STATED PROBLEM A
Translate this sentence from the passage on editing-based SQL query generation into Spanish: "The proposed framework advances cross-domain semantic parsing by effectively integrating user utterances, table schemas, and history through editing-based generation."
STATED PROBLEM B
Pick up the passage on editing-based SQL query generation after its final sentence and carry it forward.

PASSAGE TO READ
Editing-Based SQL Query Generation for Cross-Domain Context-Dependent Questions
Rui Zhang, Tao Yu, He Yang Er, Sungrok Shim, Eric Xue, Xi Victoria Lin, Tianze Shi, Caiming Xiong, Richard Socher, Dragomir Radev
TL;DR
The paper tackles cross-domain, context-dependent text-to-SQL generation by proposing an editing-based approach that reuses the previous SQL output at the token level. It introduces an utterance-table encoder, a turn-aware interaction encoder, and a table-aware decoder, augmented with a query editing mechanism that can copy from or insert tokens from the prior query. Evaluated on SParC and Spider, the method yields substantial gains over state-of-the-art baselines, especially when combined with utterance-table BERT embeddings, and demonstrates robustness to error propagation. The proposed framework advances cross-domain semantic parsing by effectively integrating user utterances, table schemas, and history through editing-based generation.

ENTRIES
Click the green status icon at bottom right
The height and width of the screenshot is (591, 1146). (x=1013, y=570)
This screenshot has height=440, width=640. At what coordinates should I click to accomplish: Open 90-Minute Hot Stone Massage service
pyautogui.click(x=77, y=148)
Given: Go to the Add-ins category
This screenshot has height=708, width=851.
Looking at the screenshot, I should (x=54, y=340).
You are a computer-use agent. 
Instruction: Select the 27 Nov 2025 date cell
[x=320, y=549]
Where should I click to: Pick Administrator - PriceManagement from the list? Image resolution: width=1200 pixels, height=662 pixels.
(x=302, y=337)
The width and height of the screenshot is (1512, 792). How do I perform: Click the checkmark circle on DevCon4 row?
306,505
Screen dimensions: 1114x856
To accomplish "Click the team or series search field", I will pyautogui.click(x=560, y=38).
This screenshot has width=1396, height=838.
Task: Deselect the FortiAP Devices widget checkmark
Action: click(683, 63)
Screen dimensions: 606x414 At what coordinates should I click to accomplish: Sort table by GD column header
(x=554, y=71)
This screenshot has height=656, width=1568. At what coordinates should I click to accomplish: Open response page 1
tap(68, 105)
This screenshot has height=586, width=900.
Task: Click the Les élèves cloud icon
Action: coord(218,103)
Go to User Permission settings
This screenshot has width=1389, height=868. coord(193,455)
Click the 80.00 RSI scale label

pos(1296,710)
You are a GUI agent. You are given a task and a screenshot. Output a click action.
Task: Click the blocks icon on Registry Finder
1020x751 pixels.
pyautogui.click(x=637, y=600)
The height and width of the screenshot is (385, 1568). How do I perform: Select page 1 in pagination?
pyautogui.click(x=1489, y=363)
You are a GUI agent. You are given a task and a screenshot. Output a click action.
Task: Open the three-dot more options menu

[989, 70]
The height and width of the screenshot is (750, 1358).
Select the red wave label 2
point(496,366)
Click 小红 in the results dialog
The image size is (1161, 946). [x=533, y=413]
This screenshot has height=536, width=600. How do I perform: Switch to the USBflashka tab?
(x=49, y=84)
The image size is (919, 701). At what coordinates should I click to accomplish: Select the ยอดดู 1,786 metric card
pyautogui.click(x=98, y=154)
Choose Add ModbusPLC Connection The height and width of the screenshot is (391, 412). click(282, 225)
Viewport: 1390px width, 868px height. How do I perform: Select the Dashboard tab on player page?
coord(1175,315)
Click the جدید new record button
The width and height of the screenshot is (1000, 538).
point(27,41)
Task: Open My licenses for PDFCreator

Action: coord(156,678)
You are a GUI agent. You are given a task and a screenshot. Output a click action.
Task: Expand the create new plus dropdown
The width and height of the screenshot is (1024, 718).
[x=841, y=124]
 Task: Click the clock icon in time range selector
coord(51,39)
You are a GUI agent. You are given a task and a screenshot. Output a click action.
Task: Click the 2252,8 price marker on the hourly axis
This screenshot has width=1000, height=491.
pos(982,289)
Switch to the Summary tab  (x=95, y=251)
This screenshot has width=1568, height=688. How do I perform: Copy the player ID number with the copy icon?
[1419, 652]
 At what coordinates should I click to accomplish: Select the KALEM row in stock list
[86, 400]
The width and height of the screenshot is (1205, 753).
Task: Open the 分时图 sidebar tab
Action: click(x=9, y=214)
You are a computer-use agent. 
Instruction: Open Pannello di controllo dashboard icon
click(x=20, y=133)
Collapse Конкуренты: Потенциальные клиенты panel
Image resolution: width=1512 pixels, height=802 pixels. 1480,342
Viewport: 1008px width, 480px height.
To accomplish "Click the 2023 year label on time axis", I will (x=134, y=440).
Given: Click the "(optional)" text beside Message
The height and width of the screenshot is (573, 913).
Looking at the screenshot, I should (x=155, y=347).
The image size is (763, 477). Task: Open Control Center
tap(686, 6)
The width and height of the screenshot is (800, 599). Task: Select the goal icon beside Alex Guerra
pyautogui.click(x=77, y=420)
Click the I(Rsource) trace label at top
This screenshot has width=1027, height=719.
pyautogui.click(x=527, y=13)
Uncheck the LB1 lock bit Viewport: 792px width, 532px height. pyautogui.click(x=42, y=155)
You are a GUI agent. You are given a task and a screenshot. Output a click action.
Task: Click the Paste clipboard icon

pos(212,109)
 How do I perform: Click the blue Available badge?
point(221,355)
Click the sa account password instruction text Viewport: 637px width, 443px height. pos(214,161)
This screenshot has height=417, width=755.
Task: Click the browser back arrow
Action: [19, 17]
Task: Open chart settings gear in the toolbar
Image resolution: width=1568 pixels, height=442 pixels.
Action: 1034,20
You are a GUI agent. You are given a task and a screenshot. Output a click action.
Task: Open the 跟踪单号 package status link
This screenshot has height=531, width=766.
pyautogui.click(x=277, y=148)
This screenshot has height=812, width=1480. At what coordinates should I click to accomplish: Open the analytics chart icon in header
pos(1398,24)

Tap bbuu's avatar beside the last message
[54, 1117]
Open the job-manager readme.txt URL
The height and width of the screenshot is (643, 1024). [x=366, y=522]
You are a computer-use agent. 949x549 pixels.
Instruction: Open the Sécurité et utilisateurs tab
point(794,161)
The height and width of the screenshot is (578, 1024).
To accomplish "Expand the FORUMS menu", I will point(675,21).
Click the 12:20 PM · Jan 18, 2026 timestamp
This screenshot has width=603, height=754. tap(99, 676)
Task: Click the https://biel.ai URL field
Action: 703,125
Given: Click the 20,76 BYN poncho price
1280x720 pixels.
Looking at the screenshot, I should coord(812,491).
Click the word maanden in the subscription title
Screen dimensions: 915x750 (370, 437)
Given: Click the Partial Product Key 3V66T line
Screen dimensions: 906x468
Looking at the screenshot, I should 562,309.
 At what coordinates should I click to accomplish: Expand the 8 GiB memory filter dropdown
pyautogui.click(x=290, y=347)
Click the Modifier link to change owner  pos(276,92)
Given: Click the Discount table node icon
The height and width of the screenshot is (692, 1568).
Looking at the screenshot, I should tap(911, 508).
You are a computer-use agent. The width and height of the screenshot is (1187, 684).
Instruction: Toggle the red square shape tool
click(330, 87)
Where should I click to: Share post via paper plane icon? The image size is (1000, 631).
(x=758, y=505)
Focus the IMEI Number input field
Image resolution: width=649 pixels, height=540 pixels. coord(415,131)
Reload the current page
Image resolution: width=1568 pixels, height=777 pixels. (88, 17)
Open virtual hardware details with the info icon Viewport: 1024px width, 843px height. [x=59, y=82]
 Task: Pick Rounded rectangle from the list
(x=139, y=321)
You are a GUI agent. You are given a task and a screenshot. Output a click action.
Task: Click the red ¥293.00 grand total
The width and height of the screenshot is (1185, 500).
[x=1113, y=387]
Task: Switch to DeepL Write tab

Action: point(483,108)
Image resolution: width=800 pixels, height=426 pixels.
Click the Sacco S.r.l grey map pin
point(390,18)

RESPONSE A
El marco propuesto hace avanzar el análisis semántico entre dominios al integrar de manera eficaz los enunciados del usuario, los esquemas de tablas y el historial mediante una generación basada en edición.

RESPONSE B
Abstract
We focus on the cross-domain context-dependent text-to-SQL generation task. Based on the observation that adjacent natural language questions are often linguistically dependent and their corresponding SQL queries tend to overlap, we utilize the interaction history by editing the previous predicted query to improve the generation quality. Our editing mechanism views SQL as sequences and reuses generation results at the token level in a simple manner. It is flexible to change individual tokens and robust to error propagation. Furthermore, to deal with complex table structures in different domains, we employ an utterance-table encoder and a table-aware decoder to incorporate the context of the user utterance and the table schema. We evaluate our approach on the SParC dataset and demonstrate the benefit of editing compared with the state-of-the-art baselines which generate SQL from scratch. Our code is available at https://github.com/ryanzhumich/sparc_atis_pytorch.